At Slack, our DevRel team has team members with specific areas of focus: some people are focused on writing API documentation, some build tools or integrations for developers, and others run feature alphas and betas for the Product team. Each group is evaluated on hitting KPIs in their specific focus areas. For example, team members focused on API documentation are measured on delivering high-quality documentation on time. (For more on how teams are measured, here’s an article on how DevRel career ladders work at Slack.) 


Editor’s note: since Bear and Teresa’s backgrounds are with platform companies (reporting into Product), that’s where we focused the rest of the interview. 

Working with Developer Relations as a Customer Success leader 

Some companies, like Slack, have a Technical Customer Success Manager team (aka “Technical Architects”) and a DevRel team. In most cases, Technical CSMs are focused on contract-based work with specific customers — and their focus generally surrounds “administration“ work. DevRel teams are focused more on scale than helping customers one-on-one; they’re creating lots of enablement materials, webinars, etc., that help developers build integrations on the platform.  


Here’s how a CS leader might think about a useful partnership between the Developer Relations team: 

  • What CS brings: 
    • Using technical knowledge about the product (or case studies), CSMs can encourage their customers to build integrations to solve certain internal challenges. 
    • CS teams can also share common questions and areas of confusion from customers in regards to integrations and APIs. 
  • What DevRel brings:  
    • CS can bring common technical questions from customers regarding integrations, and DevRel can either create documentation to solve those problems or bring those customers to the community. 
    • DevRel can regularly train CSMs on how different types of customers can get the most out of the product. CSMs can use case studies of how other customers have built internal integrations with the product to increase adoption. 

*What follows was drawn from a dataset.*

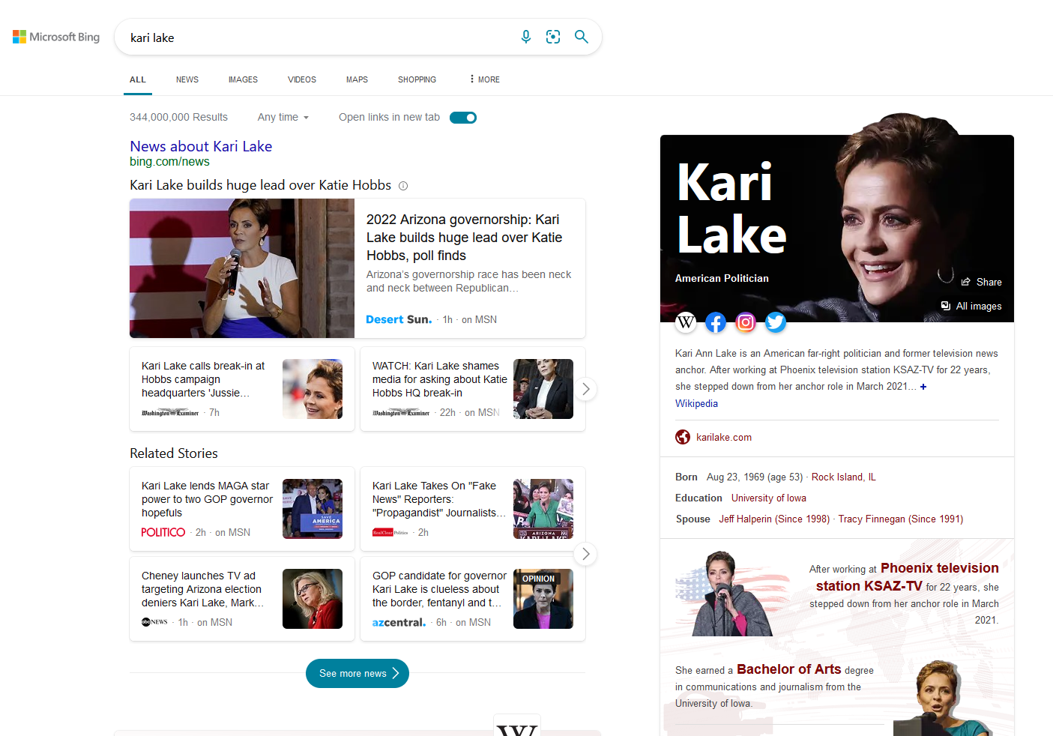Advance top news carousel with right arrow

[x=586, y=389]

Final thoughts (from Bear)

If I were to share a couple of pieces of advice with CS leaders, I’d say this: 


  1. I know a lot of CS leaders want a better partnership with Product. On a tactical level, getting Product to prioritize your requests requires you to build a good business case. But longer-term, the real answer lies in how consistent you are in advocating for the right requests and having good judgment about the things you ring the fire alarm for. I’m careful not to share every single thing we hear from developers with Product — we need to look at the requests together and make decisions before we share them with the Product team.
  1. Also, too many CSMs and Sales reps avoid talking about the technical aspects of the product with customers. This is a missed opportunity to help customers get more out of the product — if you think about enterprise customers, the availability of integrations is often a differentiating factor when people are making purchasing decisions. (For example, certain Slack integrations are a ‘wow’ factor for enterprise customers, and they differentiate us in the sales cycle.) Same goes for “the second” and “third” purchases (renewals, upsells, expansions).

CSMs want the product to be sticky, and what better way than to embed additional integrations and use cases, however technical they may be, in the customer’s existing workflows?  


The best CSMs are willing to get deep with technical speak but at the very least, CS teams should consider DevRel as a resource to pull in when those discussions go beyond their technical knowledge. Then on an ongoing basis bring DevRel in to train CSMs on the new integrations and other areas of the product they’re working with, and how they might be used with certain types of customers.